Reproduce the items verbatim, from the line containing "Where should I click to: Check" through the line containing "[x=401, y=653]", both included, and leave the pictures out.

§ TASK MATERIAL
* start *
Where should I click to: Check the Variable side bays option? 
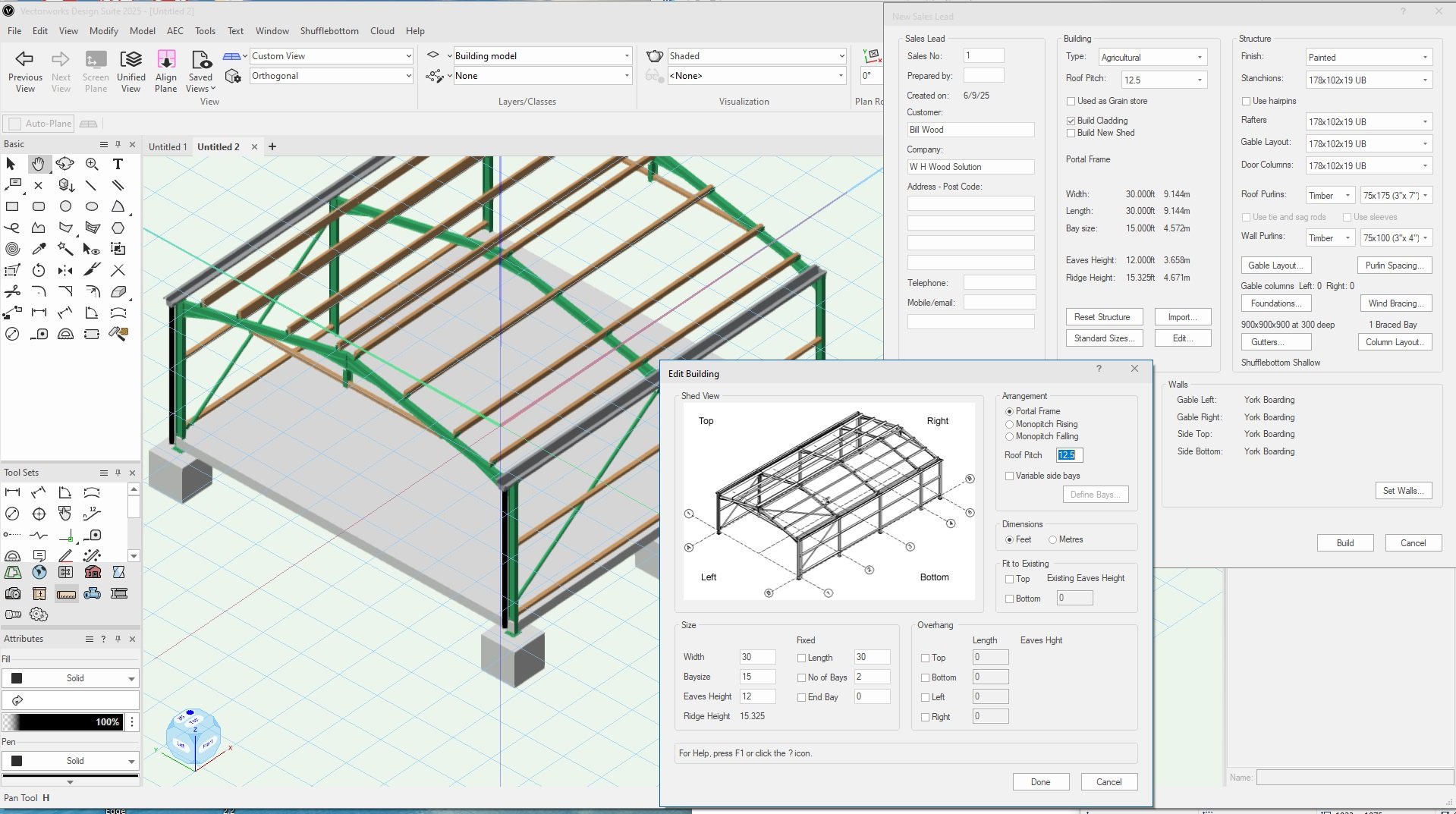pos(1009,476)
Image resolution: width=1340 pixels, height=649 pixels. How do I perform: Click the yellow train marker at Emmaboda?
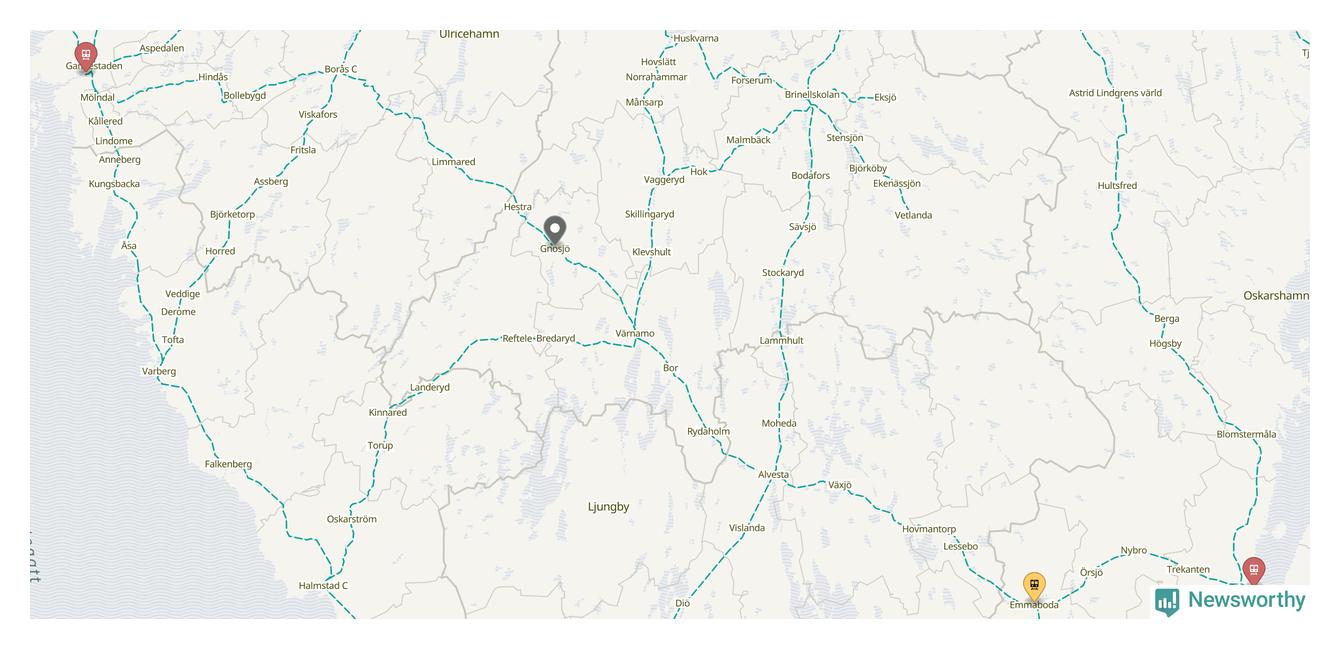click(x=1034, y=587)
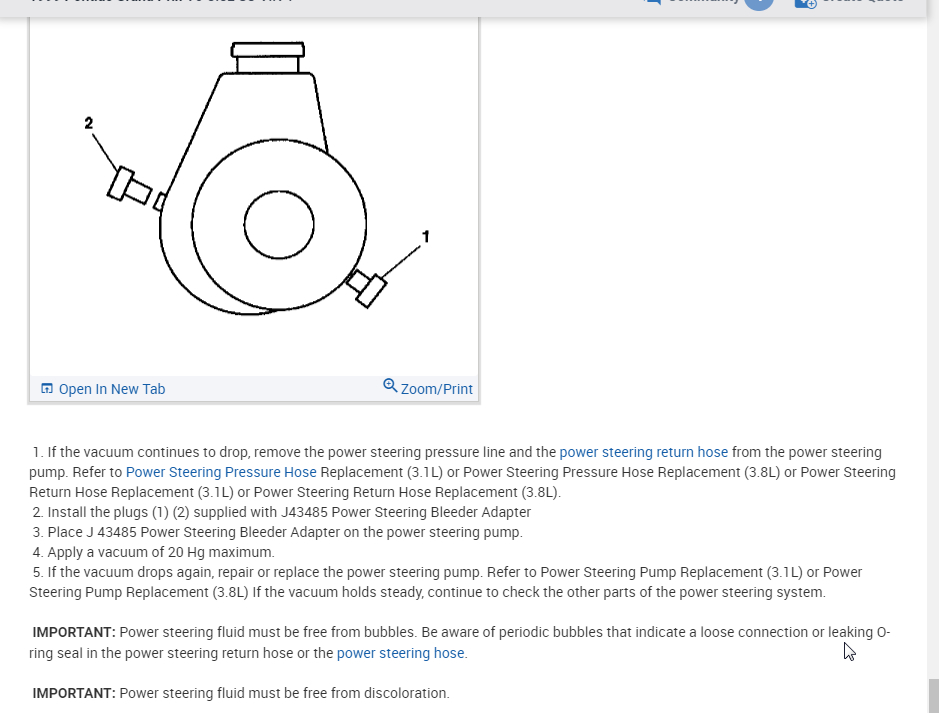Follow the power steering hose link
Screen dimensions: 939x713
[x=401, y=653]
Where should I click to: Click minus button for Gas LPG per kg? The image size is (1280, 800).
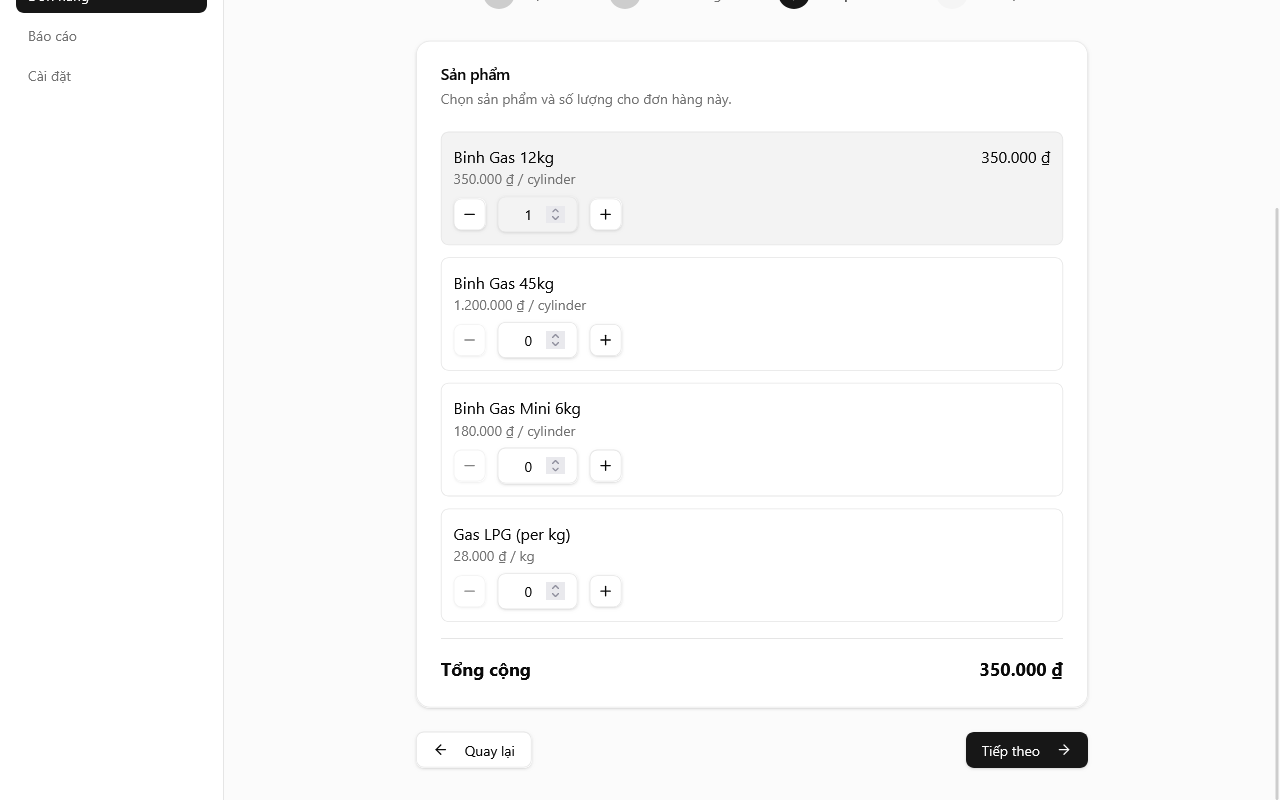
* end *
* start *
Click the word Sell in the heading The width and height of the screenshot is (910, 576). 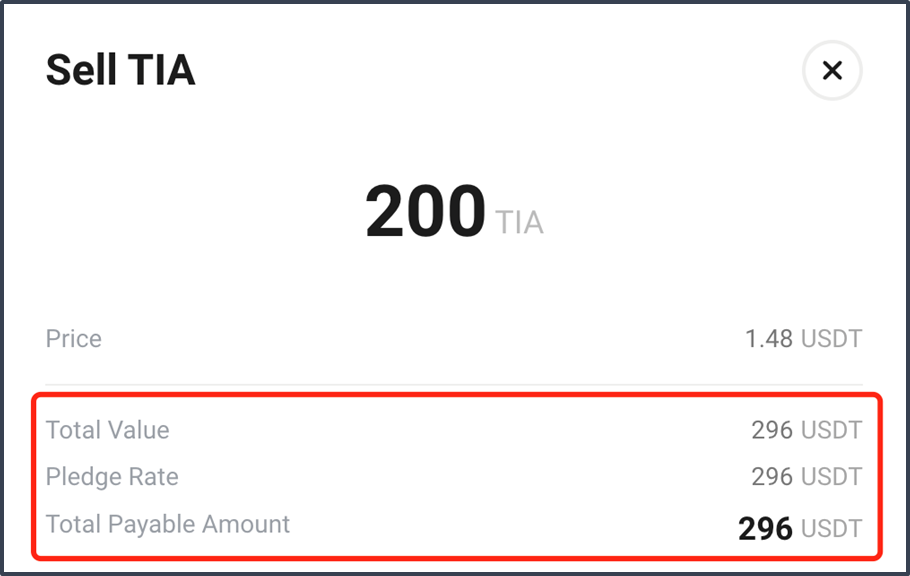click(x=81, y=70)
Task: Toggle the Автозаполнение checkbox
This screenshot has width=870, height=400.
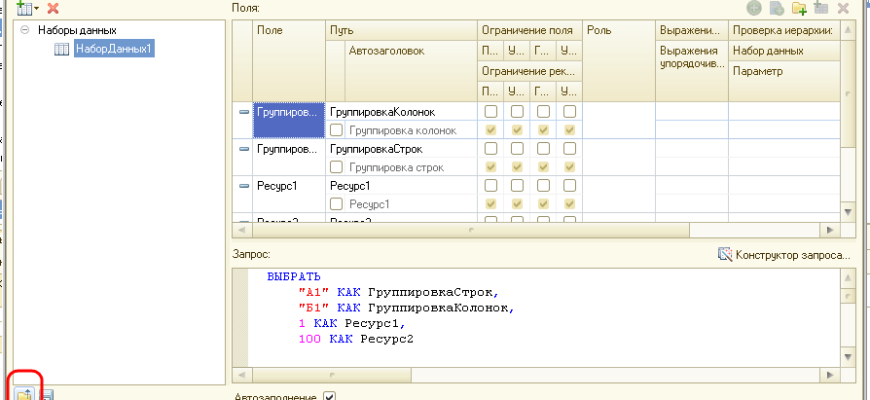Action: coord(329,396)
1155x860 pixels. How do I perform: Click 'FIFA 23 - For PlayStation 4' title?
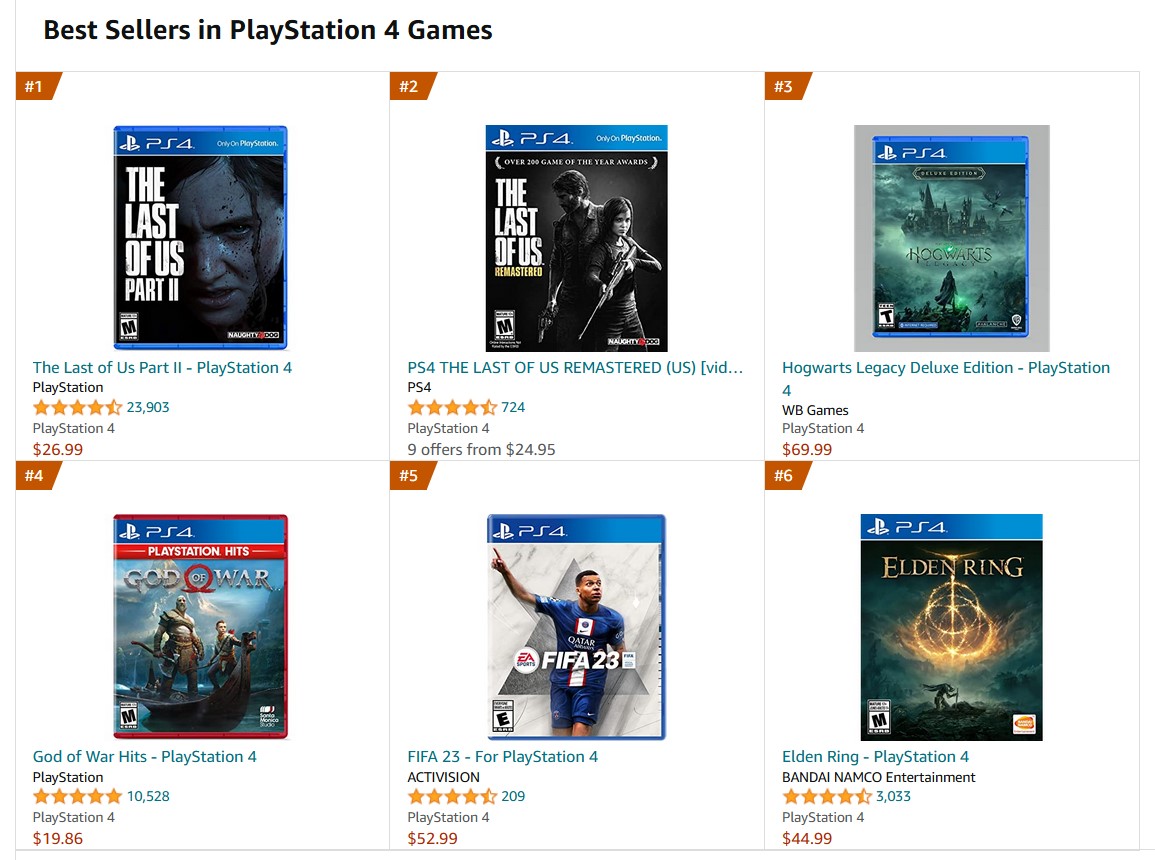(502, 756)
* end *
§ EXERCISE ANSWER
Where should I click to: Check the Variable side bays option? 
pos(1009,476)
Image resolution: width=1340 pixels, height=649 pixels. How do I perform: Click the yellow train marker at Emmaboda?
click(x=1034, y=587)
Follow the power steering hose link
Screen dimensions: 939x713
[x=401, y=653]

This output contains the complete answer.